Always leave the garden in such a way that no one would know a piece has been taken. It may require a bit more time and care, but you'll be invited back to help when those plants need to be divided again. If you are clumsy and selfish, no one will want you back working in THEIR garden!
In order to know which to divide, and which to leave alone, here is a web site that explains that more thoroughly. Check it out!

Sunday, August 13, 2006


Sorry! During vacation, I forgot August arrived, so here's your list of "to do's"!


Make some notes on what you need to add to next years garden while
you can see what's blooming!

Dig potatoes after the tops have died down.

Prune off those strawberry runners to keep your strawberry bed orderly.

Buy fall mums.

Water any newly planted shrubs and trees.

Stop pruning shrubs.

Water evergreens thoroughly during dry weather.

Sow forget-me-not seed. The make an attractive carpet planting
for tulip beds

This is also a good time to sow poppy seeds! August sown seed gives richer-colored flowers, so give that a try.

Cut off foliage of bleeding heart, which has probably become unsightly.

Apply fertilizer around peonies and scratch it into the soil. If you want to transplant or divide them, this would be the time.

Treat for Powdery Mildew. Try this recipe: 1 1/2 tablespoon baking soda, 1 gallon of water and 2-3 tablespoons of horticultural oil. Spray it on all the susceptable plants every other week or so.

Plant colchicum's and fall crocuses.

Order your bulbs if you haven't already!

Cuttings from English Ivy now will produce good house plants for

Are you remembering the lawn mower should be set at 2 1/2 to 3 inches to help the grass stay hydrated? Cutting the grass lower will be very stressful!

If you have an amaryllis outside, now would be the time to think about
bringing it inside.

Still time to sow lettuces and greens, carrots, beets and turnips (don't worry about how big they get...they ALL taste wonderful while still immature!) Then of course, there are radishes. Be sure to keep all of these well watered, also, a bit of mulch will keep the tender roots cool. As far as avoiding early frosts, a row cover will help there!

Get some netting over the blueberries! Remember the birds and small animals are great at crawling UNDER and THROUGH the netting. Try staking it so they can't reach the berries from the outside. If they get in, you'll live to regret it. Talk about a mess!!!

Have you got Hosta's? Are there slugs chewing them? Try this solution, if you haven't already.
Combine 9 parts water to 1 part common household amonia and spray it on the hosta just before dark. When the slugs hit this, they will dissolve!

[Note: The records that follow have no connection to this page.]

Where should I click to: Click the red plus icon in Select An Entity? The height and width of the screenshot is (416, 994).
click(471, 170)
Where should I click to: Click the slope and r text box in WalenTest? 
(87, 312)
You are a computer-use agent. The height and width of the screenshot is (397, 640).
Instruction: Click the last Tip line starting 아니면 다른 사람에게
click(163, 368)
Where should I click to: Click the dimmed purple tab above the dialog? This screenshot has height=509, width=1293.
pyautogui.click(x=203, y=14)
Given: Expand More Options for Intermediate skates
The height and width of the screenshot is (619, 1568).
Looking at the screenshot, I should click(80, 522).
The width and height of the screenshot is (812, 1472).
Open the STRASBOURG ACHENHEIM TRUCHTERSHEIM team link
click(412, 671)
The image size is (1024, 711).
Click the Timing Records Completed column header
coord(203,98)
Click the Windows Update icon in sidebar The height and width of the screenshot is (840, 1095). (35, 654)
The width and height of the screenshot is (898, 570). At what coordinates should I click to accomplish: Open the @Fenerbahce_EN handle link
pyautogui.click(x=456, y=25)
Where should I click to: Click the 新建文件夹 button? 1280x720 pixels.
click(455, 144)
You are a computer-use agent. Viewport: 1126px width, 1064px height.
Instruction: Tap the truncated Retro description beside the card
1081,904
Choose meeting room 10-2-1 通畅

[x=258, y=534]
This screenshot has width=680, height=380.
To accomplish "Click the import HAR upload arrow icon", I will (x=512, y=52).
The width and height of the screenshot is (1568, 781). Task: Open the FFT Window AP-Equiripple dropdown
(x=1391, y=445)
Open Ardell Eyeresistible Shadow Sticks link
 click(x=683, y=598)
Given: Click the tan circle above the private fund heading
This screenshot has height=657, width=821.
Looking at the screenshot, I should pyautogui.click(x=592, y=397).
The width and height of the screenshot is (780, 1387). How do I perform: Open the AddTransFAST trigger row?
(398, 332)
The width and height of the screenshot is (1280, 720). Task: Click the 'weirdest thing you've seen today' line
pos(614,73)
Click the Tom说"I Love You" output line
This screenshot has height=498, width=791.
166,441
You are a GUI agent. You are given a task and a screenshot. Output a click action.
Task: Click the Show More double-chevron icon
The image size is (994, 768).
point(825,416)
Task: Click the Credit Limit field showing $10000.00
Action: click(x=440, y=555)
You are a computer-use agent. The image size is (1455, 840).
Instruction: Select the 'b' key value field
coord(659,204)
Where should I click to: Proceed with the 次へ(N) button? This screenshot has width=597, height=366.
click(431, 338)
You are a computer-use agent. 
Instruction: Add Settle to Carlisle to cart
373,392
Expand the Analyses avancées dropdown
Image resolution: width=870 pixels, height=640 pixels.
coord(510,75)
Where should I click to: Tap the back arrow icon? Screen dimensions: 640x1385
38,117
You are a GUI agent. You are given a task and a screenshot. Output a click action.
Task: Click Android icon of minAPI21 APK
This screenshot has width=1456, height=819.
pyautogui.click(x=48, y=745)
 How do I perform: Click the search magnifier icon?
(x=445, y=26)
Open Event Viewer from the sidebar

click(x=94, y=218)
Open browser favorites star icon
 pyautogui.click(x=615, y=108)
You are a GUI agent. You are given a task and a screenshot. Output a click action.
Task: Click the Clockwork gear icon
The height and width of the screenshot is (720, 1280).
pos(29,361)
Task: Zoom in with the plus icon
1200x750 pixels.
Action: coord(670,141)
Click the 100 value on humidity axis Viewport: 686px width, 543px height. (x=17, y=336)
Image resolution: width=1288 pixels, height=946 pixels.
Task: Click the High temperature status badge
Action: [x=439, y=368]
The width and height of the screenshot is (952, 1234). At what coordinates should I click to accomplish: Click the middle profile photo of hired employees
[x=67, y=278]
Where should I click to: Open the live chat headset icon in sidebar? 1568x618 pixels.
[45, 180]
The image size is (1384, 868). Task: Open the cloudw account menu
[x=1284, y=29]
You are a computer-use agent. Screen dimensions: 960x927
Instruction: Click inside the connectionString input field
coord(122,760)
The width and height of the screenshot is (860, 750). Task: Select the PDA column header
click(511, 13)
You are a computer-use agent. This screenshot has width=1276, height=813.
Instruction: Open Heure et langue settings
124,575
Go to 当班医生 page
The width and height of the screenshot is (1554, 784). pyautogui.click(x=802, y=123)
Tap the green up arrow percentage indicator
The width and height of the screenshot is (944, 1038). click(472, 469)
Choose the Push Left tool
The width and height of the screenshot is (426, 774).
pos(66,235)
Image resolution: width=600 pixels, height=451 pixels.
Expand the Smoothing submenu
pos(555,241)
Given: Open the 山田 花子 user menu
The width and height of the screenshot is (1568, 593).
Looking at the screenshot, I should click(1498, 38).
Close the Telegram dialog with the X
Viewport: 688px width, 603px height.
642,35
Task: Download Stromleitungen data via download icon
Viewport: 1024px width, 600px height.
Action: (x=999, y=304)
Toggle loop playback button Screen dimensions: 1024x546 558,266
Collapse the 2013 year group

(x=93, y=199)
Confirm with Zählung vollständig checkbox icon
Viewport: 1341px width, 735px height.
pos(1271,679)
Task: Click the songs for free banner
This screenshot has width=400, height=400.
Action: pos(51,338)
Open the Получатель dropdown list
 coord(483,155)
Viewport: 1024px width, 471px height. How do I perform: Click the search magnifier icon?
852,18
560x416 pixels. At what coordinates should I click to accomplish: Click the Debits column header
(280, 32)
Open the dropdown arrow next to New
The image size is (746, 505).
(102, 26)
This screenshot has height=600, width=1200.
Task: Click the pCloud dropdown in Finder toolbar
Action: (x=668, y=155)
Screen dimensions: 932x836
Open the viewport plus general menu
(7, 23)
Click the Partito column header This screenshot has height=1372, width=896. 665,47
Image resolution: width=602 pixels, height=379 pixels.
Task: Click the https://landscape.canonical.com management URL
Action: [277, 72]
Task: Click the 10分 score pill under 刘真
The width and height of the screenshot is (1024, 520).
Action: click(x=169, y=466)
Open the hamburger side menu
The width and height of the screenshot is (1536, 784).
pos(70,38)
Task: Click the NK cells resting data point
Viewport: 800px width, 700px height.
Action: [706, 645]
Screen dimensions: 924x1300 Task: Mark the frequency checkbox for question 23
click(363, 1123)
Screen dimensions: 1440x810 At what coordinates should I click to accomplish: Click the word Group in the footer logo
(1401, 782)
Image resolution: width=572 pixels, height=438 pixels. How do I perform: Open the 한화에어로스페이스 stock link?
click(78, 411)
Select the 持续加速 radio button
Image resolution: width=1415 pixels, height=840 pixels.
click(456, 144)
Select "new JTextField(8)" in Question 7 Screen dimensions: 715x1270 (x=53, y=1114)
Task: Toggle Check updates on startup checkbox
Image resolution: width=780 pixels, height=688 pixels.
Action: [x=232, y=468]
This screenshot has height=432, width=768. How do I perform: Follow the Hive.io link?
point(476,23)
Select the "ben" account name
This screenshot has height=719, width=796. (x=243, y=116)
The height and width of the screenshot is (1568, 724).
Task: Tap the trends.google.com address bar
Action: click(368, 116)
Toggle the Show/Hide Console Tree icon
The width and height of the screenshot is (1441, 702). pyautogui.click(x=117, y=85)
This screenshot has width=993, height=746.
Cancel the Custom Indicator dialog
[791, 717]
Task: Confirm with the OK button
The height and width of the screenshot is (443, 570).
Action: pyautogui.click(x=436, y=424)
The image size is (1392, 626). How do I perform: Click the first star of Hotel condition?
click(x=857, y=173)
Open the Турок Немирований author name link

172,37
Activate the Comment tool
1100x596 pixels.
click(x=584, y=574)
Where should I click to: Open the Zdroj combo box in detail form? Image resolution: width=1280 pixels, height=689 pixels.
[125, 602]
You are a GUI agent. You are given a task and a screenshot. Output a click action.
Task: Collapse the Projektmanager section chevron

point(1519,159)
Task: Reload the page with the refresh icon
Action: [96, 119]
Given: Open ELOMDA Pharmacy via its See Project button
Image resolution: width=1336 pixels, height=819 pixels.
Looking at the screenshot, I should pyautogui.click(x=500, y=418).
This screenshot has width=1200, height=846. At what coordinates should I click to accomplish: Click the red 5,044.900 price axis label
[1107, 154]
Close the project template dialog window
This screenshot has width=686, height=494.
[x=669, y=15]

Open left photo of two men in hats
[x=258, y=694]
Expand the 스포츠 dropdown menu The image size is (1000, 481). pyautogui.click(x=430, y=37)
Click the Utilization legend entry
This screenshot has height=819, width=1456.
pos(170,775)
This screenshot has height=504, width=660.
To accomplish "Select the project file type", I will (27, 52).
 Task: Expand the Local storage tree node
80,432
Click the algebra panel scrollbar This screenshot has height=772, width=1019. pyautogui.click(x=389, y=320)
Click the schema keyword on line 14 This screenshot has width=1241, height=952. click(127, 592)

Any questions about August?

Friday, August 11, 2006


As I was going through my "BirdScope Spring 2006" from Cornell Lab of Ornithology, I came across an article indicating how to help with recycling. One of the things was to stop junk mail. Now who of us wouldn't want to do that?
Anyway, I thought you might appreciate this web address to stop paper catalogs, etc. So, visit this web site. It also has a link for helping you cut down on email junk. Good Luck!

Thursday, August 10, 2006


The baby is wonderful and we're exhausted! I wish we lived close enough to go and help out a few times a week until life returns to normal for them, but that's just not to be!
The Air Show was huge, as usual. My husband was honored with a Leadership Award for flying Young Eagles. I was very proud! It was also fun seeing Harrison Ford up close!!!
The only gardening I got to do while gone was to help my son's little 4 year old step-daughter plant some ground cover (Stonecrop). She helped plant, pack in the soil, recover with mulch, and then WATER this little plant! Her job this week (or until it is established) is to water it at least once a day. Virginia is pretty hot this time of year so that's pretty critical. She's excited about doing that. I'll have to check with her mom to be sure she's fulfilling her end of the bargain.
Teaching kids to garden is important. Someday, much to your amazement they will tell their friends how you were the one who got them started with gardening. What a wonderful thing! It is a lifetime pleasure. Help them launch that opportunity!